LULA Apenas sete dias depois da reunião que manteve com Lula e os presidentes da Argentina, Néstor Kirchner, e da Venezuela, Hugo Chávez, em Puerto Iguazú, Evo Morales fez questão ontem de defender-se de uma das críticas mais severas que sofreu no processo de anúncio da nacionalização do setor de gás. Na semana passada, ele havia sido criticado especialmente por não ter avisado antecipadamente o governo brasileiro de sua decisão.

"Quero dizer com muito respeito ao Brasil e ao mundo: não tenho por que perguntar, não tenho por que consultar, não tenho por que informar sobre políticas que o país tenha de adotar soberanamente", afirmou, irritado. "Dias antes do anúncio da nacionalização, procurei o companheiro Lula por todos os lados. Creio que seus assessores o bloquearam (de um contato).
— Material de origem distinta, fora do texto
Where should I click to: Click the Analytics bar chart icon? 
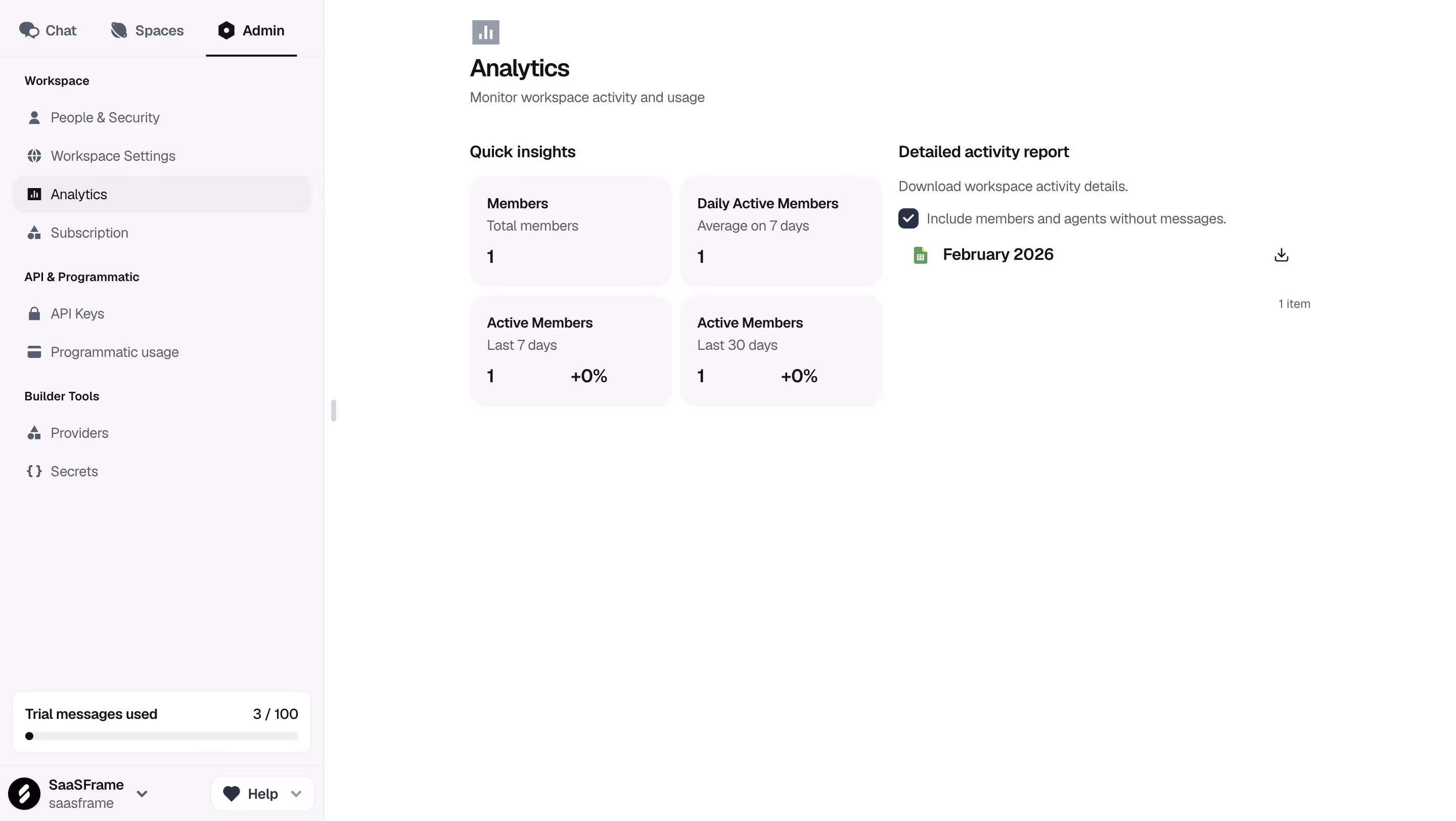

Quando anunciei, imediatamente me convocaram para falar com ele", queixou-se.

Evo Morales também deixou claro que delimitou o grupo de países amigos da Bolívia e, dessa lista, nem Brasil nem Espanha fazem parte. Mencionou Cuba, Venezuela, Japão e Dinamarca, que teriam oferecido "apoio incondicional" ao país.

Expressou sua admiração e respeito ao presidente de Cuba, Fidel Castro, que enviou à Bolívia uma missão de médicos para realizar cirurgias de catarata, e apoiou também a proposta de integração sul-americana de Chávez, por meio do setor energético, e a criação de uma petroleira da região, batizada como Petrosur ou Petroamérica.

Mesmo tendo garantido que a Espanha é um "aliado estratégico", Evo preferiu lembrar os "500 anos de exploração" espanhola nas Américas e cobrar supostas promessas que o primeiro-ministro José Luís Rodríguez Zapatero teria feito em 2005 de dobrar a ajuda e de quitar os débitos de seu país. "Oxalá os compromissos do governo espanhol não parem após a nacionalização do gás."

MÉXICO Questionado sobre as acusações do Brasil de que Chávez influenciou a decisão da Bolívia sobre a nacionalização do setor do gás e do petróleo, o ministro das Relações Exteriores do México, Luis Ernesto Derbez, advertiu que as divergências de curto prazo não devem levar esses países a perder seus objetivos de integração. Chamuscado por um atrito entre Chávez e o presidente mexicano Vicente Fox, na Cúpula das Américas, em novembro de 2005, Derbez se recusou a comentar a interferência do venezuelano na questão Brasil-Bolívia.